== Goal ==
Format the part of the material that opens with the line containing "The width and height of the screenshot is (2407, 1354)." and closes with the line containing "Action: (25, 15)" as a Markdown table with the columns Row and Material line, numbering each line and omitting blank lines.
___
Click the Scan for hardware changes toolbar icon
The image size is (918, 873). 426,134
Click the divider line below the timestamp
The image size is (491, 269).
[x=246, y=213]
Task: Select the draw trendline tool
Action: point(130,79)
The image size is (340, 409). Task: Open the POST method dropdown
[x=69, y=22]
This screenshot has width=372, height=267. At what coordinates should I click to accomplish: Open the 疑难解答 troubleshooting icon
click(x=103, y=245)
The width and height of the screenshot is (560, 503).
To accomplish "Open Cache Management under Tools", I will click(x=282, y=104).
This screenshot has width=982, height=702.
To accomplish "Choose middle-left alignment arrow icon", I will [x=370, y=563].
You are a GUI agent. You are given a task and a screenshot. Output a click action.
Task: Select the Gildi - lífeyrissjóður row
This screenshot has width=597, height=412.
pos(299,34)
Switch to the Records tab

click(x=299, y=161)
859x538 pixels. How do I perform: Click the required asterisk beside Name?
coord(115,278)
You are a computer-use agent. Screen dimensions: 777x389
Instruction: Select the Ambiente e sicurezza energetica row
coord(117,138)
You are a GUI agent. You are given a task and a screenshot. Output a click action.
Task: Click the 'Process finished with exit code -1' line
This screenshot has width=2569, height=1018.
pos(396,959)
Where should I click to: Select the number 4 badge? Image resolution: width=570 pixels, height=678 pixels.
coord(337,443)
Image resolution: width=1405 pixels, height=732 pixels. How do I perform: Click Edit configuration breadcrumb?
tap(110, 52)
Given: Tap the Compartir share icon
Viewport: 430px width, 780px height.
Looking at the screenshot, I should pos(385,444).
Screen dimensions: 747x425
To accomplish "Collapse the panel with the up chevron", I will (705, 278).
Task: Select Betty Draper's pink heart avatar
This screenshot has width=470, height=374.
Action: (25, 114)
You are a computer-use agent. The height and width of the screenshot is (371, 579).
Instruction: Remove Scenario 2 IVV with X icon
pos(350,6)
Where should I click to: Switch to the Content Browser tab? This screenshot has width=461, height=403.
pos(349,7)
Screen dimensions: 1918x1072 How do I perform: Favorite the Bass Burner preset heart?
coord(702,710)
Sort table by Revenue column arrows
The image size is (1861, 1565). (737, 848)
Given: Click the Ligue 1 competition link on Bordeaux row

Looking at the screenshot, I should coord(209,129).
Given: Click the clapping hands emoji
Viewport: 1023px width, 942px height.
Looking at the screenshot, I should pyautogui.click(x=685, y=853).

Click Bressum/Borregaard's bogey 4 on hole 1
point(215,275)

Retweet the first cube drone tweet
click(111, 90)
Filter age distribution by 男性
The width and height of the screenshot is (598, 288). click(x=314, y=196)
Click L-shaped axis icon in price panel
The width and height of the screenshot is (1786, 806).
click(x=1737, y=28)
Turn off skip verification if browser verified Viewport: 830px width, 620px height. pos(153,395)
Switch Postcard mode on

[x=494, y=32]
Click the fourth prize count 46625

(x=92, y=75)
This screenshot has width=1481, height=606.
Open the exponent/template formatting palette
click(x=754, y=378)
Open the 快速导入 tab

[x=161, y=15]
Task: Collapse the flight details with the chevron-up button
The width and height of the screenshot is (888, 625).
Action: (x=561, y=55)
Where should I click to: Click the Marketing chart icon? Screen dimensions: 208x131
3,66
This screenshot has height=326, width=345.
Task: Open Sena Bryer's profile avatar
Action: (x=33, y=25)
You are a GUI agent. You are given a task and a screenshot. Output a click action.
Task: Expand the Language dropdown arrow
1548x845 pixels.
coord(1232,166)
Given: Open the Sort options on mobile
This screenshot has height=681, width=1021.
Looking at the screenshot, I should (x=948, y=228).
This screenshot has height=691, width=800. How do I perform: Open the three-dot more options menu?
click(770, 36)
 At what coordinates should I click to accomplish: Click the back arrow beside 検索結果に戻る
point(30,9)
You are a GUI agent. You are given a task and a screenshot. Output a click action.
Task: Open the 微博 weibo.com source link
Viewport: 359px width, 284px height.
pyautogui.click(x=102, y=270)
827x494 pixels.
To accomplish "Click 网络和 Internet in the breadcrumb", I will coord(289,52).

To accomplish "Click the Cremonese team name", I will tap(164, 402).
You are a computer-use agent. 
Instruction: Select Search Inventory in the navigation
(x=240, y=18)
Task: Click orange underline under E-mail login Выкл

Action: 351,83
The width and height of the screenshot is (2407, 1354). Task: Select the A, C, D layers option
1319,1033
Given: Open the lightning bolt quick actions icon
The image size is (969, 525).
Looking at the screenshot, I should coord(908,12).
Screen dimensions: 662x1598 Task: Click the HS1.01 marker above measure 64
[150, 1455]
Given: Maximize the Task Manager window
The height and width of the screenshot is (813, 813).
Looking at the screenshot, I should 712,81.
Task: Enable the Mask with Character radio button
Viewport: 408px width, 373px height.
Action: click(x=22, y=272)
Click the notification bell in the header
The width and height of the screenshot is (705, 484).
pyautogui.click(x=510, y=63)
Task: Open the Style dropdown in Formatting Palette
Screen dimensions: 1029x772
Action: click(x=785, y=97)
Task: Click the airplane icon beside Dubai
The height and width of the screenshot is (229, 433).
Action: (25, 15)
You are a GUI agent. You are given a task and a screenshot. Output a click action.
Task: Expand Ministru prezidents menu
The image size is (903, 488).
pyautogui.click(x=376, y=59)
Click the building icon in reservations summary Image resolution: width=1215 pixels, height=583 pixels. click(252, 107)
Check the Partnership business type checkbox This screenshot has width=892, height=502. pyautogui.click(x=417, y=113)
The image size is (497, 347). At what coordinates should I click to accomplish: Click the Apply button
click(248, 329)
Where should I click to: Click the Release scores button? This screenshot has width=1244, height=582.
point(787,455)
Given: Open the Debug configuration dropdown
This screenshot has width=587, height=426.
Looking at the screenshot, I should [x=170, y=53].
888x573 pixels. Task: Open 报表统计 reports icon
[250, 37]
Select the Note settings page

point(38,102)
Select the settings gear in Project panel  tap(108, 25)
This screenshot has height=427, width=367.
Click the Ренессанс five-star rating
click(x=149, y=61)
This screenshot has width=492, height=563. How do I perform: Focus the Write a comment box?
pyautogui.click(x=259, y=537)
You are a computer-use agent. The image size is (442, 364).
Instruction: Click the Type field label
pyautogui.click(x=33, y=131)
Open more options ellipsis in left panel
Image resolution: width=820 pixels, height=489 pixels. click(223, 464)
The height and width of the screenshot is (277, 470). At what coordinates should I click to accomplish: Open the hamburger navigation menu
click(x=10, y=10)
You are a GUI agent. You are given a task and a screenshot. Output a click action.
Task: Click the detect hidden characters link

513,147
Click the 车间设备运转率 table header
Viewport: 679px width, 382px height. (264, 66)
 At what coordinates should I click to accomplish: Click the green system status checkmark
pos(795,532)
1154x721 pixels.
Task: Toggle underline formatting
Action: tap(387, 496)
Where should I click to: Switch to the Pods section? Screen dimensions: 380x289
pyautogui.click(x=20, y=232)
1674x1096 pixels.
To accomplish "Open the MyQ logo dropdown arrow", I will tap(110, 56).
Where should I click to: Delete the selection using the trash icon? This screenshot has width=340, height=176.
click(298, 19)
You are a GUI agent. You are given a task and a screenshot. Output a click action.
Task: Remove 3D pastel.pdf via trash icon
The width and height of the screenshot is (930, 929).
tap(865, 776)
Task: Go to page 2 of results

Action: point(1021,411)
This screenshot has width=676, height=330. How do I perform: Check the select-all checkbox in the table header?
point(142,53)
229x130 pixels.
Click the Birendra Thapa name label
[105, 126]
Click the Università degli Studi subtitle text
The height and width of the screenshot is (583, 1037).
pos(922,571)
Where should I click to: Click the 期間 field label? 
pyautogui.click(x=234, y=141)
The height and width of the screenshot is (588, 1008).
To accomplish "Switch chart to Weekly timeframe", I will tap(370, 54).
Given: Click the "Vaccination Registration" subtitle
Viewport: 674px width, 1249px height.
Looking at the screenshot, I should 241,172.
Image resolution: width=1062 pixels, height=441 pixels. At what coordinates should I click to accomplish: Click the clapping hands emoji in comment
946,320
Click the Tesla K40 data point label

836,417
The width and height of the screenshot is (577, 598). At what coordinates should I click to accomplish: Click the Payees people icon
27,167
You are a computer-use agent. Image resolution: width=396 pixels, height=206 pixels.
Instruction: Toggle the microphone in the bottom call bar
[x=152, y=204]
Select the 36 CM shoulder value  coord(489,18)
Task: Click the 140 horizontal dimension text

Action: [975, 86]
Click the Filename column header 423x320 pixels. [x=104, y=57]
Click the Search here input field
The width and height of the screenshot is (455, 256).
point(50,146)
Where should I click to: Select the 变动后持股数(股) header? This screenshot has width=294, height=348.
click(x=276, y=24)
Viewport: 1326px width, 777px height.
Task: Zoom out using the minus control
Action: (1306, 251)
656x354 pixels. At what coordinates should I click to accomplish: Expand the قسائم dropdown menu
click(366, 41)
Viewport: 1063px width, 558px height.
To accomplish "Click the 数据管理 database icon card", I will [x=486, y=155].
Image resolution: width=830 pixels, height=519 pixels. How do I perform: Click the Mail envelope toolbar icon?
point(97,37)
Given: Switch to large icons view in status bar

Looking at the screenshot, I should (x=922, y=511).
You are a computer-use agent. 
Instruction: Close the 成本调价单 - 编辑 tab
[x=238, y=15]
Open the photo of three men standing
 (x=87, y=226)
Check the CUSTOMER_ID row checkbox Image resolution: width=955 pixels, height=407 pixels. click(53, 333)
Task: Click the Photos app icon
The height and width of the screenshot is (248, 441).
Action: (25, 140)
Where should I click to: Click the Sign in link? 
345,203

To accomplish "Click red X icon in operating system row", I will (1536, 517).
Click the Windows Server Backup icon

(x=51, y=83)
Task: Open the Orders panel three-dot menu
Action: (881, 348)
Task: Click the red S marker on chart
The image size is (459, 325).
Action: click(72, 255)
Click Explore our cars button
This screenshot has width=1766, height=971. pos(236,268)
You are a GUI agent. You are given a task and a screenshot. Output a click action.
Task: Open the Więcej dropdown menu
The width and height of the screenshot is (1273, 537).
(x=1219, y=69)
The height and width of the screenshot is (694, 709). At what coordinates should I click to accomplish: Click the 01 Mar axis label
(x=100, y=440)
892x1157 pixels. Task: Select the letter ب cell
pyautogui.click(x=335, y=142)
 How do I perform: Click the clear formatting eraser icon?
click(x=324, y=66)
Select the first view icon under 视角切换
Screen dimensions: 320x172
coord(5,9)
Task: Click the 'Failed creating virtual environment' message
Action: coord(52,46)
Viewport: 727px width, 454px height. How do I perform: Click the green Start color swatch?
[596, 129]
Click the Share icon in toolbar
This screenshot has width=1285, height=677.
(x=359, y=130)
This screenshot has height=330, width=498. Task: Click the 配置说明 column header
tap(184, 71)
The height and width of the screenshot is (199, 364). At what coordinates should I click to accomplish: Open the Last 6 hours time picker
___
== Solution to this exercise ==
| Row | Material line |
|---|---|
| 1 | The width and height of the screenshot is (2407, 1354). Task: Select the A, C, D layers option |
| 2 | 1319,1033 |
| 3 | Given: Open the lightning bolt quick actions icon |
| 4 | The image size is (969, 525). |
| 5 | Looking at the screenshot, I should coord(908,12). |
| 6 | Screen dimensions: 662x1598 Task: Click the HS1.01 marker above measure 64 |
| 7 | [150, 1455] |
| 8 | Given: Maximize the Task Manager window |
| 9 | The height and width of the screenshot is (813, 813). |
| 10 | Looking at the screenshot, I should 712,81. |
| 11 | Task: Enable the Mask with Character radio button |
| 12 | Viewport: 408px width, 373px height. |
| 13 | Action: click(x=22, y=272) |
| 14 | Click the notification bell in the header |
| 15 | The width and height of the screenshot is (705, 484). |
| 16 | pyautogui.click(x=510, y=63) |
| 17 | Task: Open the Style dropdown in Formatting Palette |
| 18 | Screen dimensions: 1029x772 |
| 19 | Action: click(x=785, y=97) |
| 20 | Task: Click the airplane icon beside Dubai |
| 21 | The height and width of the screenshot is (229, 433). |
| 22 | Action: (25, 15) |